(Dataset items)
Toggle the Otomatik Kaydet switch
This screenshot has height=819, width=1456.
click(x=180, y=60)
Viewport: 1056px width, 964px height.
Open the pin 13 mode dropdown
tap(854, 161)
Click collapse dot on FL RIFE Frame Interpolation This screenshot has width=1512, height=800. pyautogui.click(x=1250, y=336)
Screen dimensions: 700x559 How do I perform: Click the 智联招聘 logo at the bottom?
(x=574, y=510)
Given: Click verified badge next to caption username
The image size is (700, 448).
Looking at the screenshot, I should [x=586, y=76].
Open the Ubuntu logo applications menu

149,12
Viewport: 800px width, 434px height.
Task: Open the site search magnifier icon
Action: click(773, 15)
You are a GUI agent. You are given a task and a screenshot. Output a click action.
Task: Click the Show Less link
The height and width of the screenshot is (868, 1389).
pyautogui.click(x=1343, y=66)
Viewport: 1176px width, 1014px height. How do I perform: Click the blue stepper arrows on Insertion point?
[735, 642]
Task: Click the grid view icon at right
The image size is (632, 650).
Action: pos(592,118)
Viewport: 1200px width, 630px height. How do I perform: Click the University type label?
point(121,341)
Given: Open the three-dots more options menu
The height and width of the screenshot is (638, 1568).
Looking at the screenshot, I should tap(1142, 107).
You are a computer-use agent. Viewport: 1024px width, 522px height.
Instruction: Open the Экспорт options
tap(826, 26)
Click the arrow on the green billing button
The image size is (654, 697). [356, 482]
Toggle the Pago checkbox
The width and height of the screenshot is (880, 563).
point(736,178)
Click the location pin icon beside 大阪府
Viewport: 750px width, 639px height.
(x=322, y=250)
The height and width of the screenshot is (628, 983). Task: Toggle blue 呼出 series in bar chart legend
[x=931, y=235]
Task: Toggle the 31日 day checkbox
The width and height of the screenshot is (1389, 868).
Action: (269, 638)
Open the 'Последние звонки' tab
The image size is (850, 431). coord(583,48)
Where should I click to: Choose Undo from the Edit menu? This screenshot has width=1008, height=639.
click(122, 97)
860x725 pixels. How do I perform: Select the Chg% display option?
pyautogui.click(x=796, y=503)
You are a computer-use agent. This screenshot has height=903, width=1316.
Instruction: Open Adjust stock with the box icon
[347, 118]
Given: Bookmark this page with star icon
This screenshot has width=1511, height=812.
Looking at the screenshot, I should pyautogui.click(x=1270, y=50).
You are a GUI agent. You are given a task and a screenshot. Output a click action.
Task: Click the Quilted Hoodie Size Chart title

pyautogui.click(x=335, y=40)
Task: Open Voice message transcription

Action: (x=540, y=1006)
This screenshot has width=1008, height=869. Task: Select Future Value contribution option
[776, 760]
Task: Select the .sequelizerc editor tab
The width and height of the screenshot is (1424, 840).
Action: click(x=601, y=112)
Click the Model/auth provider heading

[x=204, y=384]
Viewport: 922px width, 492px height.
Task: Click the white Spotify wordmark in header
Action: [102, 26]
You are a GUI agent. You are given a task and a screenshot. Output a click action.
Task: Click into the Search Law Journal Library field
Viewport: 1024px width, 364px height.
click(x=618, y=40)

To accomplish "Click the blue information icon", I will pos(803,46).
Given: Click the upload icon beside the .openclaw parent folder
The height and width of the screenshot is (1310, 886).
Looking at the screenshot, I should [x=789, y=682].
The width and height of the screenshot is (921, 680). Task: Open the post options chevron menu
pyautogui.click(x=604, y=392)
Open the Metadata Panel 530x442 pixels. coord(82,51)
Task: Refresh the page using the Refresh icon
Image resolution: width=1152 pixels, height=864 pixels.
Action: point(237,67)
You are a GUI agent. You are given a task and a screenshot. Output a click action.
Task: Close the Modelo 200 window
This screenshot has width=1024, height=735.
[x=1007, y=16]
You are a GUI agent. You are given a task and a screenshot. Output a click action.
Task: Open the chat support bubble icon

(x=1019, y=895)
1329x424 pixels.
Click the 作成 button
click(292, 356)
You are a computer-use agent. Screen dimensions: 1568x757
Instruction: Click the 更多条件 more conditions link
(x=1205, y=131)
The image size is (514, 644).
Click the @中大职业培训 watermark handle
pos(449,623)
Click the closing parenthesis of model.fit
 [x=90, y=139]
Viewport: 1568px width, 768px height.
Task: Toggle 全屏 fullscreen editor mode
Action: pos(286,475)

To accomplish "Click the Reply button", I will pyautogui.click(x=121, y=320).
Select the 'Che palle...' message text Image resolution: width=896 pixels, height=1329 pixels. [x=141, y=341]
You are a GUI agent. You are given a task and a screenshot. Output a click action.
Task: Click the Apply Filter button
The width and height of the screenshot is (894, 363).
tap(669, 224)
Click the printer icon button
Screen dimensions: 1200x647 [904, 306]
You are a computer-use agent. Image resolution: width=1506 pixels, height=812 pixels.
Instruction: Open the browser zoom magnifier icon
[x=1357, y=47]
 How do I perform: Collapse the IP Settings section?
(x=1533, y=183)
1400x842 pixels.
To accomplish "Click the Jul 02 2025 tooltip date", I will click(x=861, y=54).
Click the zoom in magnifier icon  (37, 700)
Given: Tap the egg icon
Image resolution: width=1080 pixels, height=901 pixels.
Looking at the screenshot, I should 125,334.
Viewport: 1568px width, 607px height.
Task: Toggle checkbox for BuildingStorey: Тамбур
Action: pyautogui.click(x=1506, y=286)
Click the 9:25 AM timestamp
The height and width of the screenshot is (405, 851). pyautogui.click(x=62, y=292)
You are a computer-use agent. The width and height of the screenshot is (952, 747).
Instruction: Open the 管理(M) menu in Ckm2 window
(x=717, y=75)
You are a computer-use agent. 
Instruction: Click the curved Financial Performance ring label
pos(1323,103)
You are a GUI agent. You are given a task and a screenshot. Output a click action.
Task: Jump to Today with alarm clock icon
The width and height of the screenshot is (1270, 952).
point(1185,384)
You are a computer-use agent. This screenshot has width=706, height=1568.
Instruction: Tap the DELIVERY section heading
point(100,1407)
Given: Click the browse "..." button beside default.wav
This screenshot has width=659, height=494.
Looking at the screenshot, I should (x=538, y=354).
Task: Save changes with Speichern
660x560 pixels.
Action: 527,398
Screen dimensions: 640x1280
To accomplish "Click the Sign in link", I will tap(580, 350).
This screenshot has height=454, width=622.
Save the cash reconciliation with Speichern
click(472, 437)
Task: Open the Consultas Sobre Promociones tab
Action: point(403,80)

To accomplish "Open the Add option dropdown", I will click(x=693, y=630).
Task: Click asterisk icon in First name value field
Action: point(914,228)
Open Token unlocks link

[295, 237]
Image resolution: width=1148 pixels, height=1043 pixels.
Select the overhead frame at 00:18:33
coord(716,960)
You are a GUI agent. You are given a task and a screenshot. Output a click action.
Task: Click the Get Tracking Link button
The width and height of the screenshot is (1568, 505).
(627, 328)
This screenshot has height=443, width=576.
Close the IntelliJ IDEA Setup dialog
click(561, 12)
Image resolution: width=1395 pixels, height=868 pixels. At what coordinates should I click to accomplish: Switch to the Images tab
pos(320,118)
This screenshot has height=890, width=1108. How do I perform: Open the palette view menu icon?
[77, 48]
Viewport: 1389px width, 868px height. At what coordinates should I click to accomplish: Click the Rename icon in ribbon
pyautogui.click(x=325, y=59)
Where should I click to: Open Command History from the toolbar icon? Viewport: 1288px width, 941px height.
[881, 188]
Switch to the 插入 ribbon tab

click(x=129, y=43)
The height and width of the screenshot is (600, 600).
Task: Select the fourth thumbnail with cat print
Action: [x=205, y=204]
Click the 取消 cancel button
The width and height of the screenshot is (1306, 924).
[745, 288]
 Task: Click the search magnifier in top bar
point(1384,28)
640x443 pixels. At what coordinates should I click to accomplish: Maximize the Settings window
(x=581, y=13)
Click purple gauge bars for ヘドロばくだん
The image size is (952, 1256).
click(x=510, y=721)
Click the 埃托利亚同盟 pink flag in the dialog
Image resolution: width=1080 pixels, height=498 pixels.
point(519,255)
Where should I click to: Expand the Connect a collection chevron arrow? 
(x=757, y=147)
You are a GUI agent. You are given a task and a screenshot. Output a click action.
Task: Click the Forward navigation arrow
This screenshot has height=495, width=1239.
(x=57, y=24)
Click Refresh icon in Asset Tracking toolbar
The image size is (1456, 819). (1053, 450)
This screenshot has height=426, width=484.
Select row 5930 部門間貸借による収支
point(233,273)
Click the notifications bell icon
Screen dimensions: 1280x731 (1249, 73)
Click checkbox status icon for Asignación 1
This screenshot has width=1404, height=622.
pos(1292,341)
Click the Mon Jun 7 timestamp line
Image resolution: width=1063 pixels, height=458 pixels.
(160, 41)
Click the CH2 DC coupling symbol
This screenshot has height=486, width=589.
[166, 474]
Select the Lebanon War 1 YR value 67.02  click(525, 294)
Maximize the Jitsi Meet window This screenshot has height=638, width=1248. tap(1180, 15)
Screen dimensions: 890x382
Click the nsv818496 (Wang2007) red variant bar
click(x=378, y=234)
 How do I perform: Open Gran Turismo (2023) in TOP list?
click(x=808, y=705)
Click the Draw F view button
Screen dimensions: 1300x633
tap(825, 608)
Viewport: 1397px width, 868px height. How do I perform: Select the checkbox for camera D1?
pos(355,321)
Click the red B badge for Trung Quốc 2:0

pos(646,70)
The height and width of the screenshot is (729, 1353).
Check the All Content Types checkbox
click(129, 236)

| Set task |
Format the lines from the line with "640x443 pixels. At" to the line with "point(233,273)", both included, as a numbered list, and drop any blank lines.

| Task answer |
1. 640x443 pixels. At what coordinates should I click to accomplish: Maximize the Settings window
2. (x=581, y=13)
3. Click purple gauge bars for ヘドロばくだん
4. The image size is (952, 1256).
5. click(x=510, y=721)
6. Click the 埃托利亚同盟 pink flag in the dialog
7. Image resolution: width=1080 pixels, height=498 pixels.
8. point(519,255)
9. Where should I click to: Expand the Connect a collection chevron arrow? 
10. (x=757, y=147)
11. You are a GUI agent. You are given a task and a screenshot. Output a click action.
12. Task: Click the Forward navigation arrow
13. This screenshot has height=495, width=1239.
14. (x=57, y=24)
15. Click Refresh icon in Asset Tracking toolbar
16. The image size is (1456, 819). (1053, 450)
17. This screenshot has height=426, width=484.
18. Select row 5930 部門間貸借による収支
19. point(233,273)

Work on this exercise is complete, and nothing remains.